To our knowledge, we demonstrate for the first time the mechanistic role reduced VEGF signaling plays in generating the lung edema, impaired placental development, impaired fetal development, and overall maternal mortality seen in pregnant mice following exposure to the oxidant and electrophile gas Br2 in concentrations likely to be encountered by a victim of an accidental industrial exposure. These findings were substantiated by (1) the levels of circulating sFLT‐1, which antagonizes VEGF signaling, rose as a function of time from 48 hours post‐exposure to 120 hours post‐exposure in Br2‐exposed pregnant mice correlating with increasing lung wet/dry weight ratios and increases in BALF protein content. (2) sFLT‐1 levels, lung wet/dry ratios, and BALF protein levels were not different in Br2‐exposed non‐pregnant mice as compared with air‐exposed non‐pregnant mice. (3) Treatment with VEGF‐121 (100 μg//kg, SC, q.d.) reduced lung wet/dry weights, reduced BALF protein content, improved survival, weight gain, placental development, and fetal growth in Br2 exposed pregnant mice as compared with air‐exposed pregnant mice.

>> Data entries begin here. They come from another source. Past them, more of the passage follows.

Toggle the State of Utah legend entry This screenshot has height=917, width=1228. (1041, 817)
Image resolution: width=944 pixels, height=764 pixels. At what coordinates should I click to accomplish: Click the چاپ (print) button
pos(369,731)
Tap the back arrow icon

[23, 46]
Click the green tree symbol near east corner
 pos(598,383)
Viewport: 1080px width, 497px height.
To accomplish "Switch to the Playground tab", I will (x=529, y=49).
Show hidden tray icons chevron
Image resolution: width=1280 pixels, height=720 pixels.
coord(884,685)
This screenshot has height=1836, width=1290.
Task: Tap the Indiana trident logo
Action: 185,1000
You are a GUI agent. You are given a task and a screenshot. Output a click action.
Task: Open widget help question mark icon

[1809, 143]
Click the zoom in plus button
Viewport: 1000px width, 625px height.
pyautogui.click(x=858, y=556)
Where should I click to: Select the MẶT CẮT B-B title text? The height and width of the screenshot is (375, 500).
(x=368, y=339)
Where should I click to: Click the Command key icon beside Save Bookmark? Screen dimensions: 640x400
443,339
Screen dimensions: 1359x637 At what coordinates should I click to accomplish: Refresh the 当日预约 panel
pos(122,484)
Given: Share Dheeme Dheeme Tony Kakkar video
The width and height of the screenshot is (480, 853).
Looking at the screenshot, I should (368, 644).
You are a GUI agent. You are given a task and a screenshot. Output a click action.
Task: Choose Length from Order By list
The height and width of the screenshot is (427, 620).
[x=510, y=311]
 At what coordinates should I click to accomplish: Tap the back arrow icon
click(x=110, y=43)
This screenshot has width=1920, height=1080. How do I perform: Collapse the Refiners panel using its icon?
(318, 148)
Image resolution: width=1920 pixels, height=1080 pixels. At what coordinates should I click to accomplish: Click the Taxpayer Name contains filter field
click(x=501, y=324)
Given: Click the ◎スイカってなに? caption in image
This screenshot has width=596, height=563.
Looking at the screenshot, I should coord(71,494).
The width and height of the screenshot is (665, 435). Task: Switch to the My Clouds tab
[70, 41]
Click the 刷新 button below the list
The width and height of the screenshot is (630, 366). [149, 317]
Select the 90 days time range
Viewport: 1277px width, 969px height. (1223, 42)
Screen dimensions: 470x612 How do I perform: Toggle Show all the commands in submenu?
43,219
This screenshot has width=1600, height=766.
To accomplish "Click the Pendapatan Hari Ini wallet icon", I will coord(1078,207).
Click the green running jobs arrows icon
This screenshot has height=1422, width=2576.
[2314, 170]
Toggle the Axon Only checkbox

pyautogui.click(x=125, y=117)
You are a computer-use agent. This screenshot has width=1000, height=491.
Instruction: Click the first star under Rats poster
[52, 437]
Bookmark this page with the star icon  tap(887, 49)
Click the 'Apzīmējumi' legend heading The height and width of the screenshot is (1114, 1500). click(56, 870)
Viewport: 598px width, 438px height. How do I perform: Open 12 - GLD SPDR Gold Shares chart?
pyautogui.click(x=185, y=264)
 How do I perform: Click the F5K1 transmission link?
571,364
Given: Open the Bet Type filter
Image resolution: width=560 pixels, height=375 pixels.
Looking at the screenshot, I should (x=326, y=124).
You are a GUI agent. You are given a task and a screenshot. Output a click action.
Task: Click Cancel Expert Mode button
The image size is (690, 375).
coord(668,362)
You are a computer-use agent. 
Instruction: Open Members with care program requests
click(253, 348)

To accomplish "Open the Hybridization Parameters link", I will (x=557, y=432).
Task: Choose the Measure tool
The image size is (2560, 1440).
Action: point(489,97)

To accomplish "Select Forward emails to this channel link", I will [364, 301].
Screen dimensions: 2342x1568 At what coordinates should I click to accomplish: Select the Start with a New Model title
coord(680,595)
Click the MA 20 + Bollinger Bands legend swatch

Previously, we have shown that exposure of pregnant mice to Br2 resulted in diminished placental development and reduced fetal growth, accompanied by increased plasma levels of inflammatory cytokines and sFLT‐1, elevated maternal blood pressure, and pulmonary edema: symptoms reminiscent of those seen in pregnant women with preeclampsia.11 Increased sFLT‐1 and inflammatory cytokine plasma levels, lung edema, and increased blood pressure were absent from non‐pregnant mice exposed to identical levels of Br2. The present findings mechanistically link circulating sFLT‐1 and inhibition of VEGF signaling with the pregnancy‐specific effects of Br2 exposure.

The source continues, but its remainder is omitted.